### WHAT THE TASK ASKS
Please rewrite the data below as a numbered list with one line per item, leaving out any blank lines.
((
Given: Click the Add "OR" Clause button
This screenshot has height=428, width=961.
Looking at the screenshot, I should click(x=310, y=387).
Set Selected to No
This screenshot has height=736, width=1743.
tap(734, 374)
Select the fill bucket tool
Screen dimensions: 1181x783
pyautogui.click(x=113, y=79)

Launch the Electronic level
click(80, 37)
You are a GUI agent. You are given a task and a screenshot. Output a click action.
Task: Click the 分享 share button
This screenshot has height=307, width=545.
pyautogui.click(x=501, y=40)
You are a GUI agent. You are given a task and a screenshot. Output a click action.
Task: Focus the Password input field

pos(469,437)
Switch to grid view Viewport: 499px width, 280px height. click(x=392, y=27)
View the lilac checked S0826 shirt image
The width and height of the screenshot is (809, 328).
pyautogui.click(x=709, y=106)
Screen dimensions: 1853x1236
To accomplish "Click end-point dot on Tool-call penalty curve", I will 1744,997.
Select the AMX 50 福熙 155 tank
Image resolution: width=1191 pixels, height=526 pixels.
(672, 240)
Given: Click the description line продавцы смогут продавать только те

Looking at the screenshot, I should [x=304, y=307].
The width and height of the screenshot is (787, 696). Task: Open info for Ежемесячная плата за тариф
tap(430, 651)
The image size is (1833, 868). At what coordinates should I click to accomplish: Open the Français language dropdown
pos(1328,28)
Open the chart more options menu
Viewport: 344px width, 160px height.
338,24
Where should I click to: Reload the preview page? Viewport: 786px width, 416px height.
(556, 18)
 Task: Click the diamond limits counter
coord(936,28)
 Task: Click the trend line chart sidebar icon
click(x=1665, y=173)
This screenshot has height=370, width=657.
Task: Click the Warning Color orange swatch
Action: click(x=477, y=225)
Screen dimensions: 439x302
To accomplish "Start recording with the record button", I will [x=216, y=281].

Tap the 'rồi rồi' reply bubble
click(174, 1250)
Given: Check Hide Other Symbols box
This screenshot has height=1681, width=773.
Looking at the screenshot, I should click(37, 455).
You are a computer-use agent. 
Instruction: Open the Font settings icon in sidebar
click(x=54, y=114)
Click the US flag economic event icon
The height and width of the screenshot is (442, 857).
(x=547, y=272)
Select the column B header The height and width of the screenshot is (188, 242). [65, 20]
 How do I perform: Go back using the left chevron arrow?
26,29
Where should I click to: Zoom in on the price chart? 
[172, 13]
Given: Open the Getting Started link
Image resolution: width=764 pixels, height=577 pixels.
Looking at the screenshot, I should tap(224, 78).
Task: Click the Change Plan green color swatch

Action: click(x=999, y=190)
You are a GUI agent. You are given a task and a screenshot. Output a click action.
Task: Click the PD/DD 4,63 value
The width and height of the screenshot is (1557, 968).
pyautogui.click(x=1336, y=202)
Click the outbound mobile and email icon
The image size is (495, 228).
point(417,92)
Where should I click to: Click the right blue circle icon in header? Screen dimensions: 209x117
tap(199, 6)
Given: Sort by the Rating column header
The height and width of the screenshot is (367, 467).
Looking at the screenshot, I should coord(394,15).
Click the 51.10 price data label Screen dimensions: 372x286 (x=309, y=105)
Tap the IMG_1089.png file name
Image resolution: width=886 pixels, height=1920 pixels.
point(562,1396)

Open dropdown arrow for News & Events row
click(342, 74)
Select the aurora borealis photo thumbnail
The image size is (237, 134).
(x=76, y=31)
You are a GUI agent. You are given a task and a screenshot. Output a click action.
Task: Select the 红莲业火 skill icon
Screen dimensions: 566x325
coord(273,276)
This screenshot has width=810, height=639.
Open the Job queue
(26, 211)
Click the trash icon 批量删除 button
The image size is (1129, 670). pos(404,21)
))
### RESPONSE
1. Given: Click the Add "OR" Clause button
2. This screenshot has height=428, width=961.
3. Looking at the screenshot, I should click(x=310, y=387).
4. Set Selected to No
5. This screenshot has height=736, width=1743.
6. tap(734, 374)
7. Select the fill bucket tool
8. Screen dimensions: 1181x783
9. pyautogui.click(x=113, y=79)
10. Launch the Electronic level
11. click(80, 37)
12. You are a GUI agent. You are given a task and a screenshot. Output a click action.
13. Task: Click the 分享 share button
14. This screenshot has height=307, width=545.
15. pyautogui.click(x=501, y=40)
16. You are a GUI agent. You are given a task and a screenshot. Output a click action.
17. Task: Focus the Password input field
18. pos(469,437)
19. Switch to grid view Viewport: 499px width, 280px height. click(x=392, y=27)
20. View the lilac checked S0826 shirt image
21. The width and height of the screenshot is (809, 328).
22. pyautogui.click(x=709, y=106)
23. Screen dimensions: 1853x1236
24. To accomplish "Click end-point dot on Tool-call penalty curve", I will 1744,997.
25. Select the AMX 50 福熙 155 tank
26. Image resolution: width=1191 pixels, height=526 pixels.
27. (672, 240)
28. Given: Click the description line продавцы смогут продавать только те
29. Looking at the screenshot, I should [x=304, y=307].
30. The width and height of the screenshot is (787, 696). Task: Open info for Ежемесячная плата за тариф
31. tap(430, 651)
32. The image size is (1833, 868). At what coordinates should I click to accomplish: Open the Français language dropdown
33. pos(1328,28)
34. Open the chart more options menu
35. Viewport: 344px width, 160px height.
36. 338,24
37. Where should I click to: Reload the preview page? Viewport: 786px width, 416px height.
38. (556, 18)
39.  Task: Click the diamond limits counter
40. coord(936,28)
41.  Task: Click the trend line chart sidebar icon
42. click(x=1665, y=173)
43. This screenshot has height=370, width=657.
44. Task: Click the Warning Color orange swatch
45. Action: click(x=477, y=225)
46. Screen dimensions: 439x302
47. To accomplish "Start recording with the record button", I will [x=216, y=281].
48. Tap the 'rồi rồi' reply bubble
49. click(174, 1250)
50. Given: Check Hide Other Symbols box
51. This screenshot has height=1681, width=773.
52. Looking at the screenshot, I should click(37, 455).
53. You are a computer-use agent. 
54. Instruction: Open the Font settings icon in sidebar
55. click(x=54, y=114)
56. Click the US flag economic event icon
57. The height and width of the screenshot is (442, 857).
58. (x=547, y=272)
59. Select the column B header The height and width of the screenshot is (188, 242). [65, 20]
60.  How do I perform: Go back using the left chevron arrow?
61. 26,29
62. Where should I click to: Zoom in on the price chart? 
63. [172, 13]
64. Given: Open the Getting Started link
65. Image resolution: width=764 pixels, height=577 pixels.
66. Looking at the screenshot, I should tap(224, 78).
67. Task: Click the Change Plan green color swatch
68. Action: click(x=999, y=190)
69. You are a GUI agent. You are given a task and a screenshot. Output a click action.
70. Task: Click the PD/DD 4,63 value
71. The width and height of the screenshot is (1557, 968).
72. pyautogui.click(x=1336, y=202)
73. Click the outbound mobile and email icon
74. The image size is (495, 228).
75. point(417,92)
76. Where should I click to: Click the right blue circle icon in header? Screen dimensions: 209x117
77. tap(199, 6)
78. Given: Sort by the Rating column header
79. The height and width of the screenshot is (367, 467).
80. Looking at the screenshot, I should coord(394,15).
81. Click the 51.10 price data label Screen dimensions: 372x286 (x=309, y=105)
82. Tap the IMG_1089.png file name
83. Image resolution: width=886 pixels, height=1920 pixels.
84. point(562,1396)
85. Open dropdown arrow for News & Events row
86. click(342, 74)
87. Select the aurora borealis photo thumbnail
88. The image size is (237, 134).
89. (x=76, y=31)
90. You are a GUI agent. You are given a task and a screenshot. Output a click action.
91. Task: Select the 红莲业火 skill icon
92. Screen dimensions: 566x325
93. coord(273,276)
94. This screenshot has width=810, height=639.
95. Open the Job queue
96. (26, 211)
97. Click the trash icon 批量删除 button
98. The image size is (1129, 670). pos(404,21)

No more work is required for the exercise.